> _TASK TO CARRY OUT_:
Copy out every one of the lines below word for word, keeping them in their original order.

(Dataset records)

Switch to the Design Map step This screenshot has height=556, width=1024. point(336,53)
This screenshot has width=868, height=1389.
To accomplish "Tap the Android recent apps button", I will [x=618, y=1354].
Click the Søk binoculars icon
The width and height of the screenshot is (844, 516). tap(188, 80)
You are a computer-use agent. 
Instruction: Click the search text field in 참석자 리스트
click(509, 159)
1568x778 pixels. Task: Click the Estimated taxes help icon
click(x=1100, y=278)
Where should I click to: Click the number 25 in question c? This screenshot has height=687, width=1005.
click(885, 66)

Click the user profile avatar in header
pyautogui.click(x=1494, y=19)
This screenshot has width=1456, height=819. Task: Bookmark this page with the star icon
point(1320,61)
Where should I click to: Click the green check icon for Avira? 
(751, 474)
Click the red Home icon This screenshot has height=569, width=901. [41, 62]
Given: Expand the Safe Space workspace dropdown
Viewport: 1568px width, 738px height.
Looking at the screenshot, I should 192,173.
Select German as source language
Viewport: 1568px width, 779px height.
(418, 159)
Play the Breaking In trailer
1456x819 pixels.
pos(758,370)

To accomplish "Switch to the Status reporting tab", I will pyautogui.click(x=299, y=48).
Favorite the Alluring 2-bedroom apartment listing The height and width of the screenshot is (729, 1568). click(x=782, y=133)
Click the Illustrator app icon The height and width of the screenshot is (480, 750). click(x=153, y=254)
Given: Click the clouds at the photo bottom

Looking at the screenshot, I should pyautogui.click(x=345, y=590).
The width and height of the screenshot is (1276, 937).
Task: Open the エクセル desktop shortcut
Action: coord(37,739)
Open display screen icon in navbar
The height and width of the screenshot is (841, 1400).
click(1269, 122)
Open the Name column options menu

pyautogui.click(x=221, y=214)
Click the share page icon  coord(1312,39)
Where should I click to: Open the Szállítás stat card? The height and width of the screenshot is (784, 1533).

> _EXERCISE OUTPUT_:
Switch to the Design Map step This screenshot has height=556, width=1024. point(336,53)
This screenshot has width=868, height=1389.
To accomplish "Tap the Android recent apps button", I will [x=618, y=1354].
Click the Søk binoculars icon
The width and height of the screenshot is (844, 516). tap(188, 80)
You are a computer-use agent. 
Instruction: Click the search text field in 참석자 리스트
click(509, 159)
1568x778 pixels. Task: Click the Estimated taxes help icon
click(x=1100, y=278)
Where should I click to: Click the number 25 in question c? This screenshot has height=687, width=1005.
click(885, 66)

Click the user profile avatar in header
pyautogui.click(x=1494, y=19)
This screenshot has width=1456, height=819. Task: Bookmark this page with the star icon
point(1320,61)
Where should I click to: Click the green check icon for Avira? 
(751, 474)
Click the red Home icon This screenshot has height=569, width=901. [41, 62]
Given: Expand the Safe Space workspace dropdown
Viewport: 1568px width, 738px height.
Looking at the screenshot, I should 192,173.
Select German as source language
Viewport: 1568px width, 779px height.
(418, 159)
Play the Breaking In trailer
1456x819 pixels.
pos(758,370)

To accomplish "Switch to the Status reporting tab", I will pyautogui.click(x=299, y=48).
Favorite the Alluring 2-bedroom apartment listing The height and width of the screenshot is (729, 1568). click(x=782, y=133)
Click the Illustrator app icon The height and width of the screenshot is (480, 750). click(x=153, y=254)
Given: Click the clouds at the photo bottom

Looking at the screenshot, I should pyautogui.click(x=345, y=590).
The width and height of the screenshot is (1276, 937).
Task: Open the エクセル desktop shortcut
Action: coord(37,739)
Open display screen icon in navbar
The height and width of the screenshot is (841, 1400).
click(1269, 122)
Open the Name column options menu

pyautogui.click(x=221, y=214)
Click the share page icon  coord(1312,39)
Where should I click to: Open the Szállítás stat card? The height and width of the screenshot is (784, 1533).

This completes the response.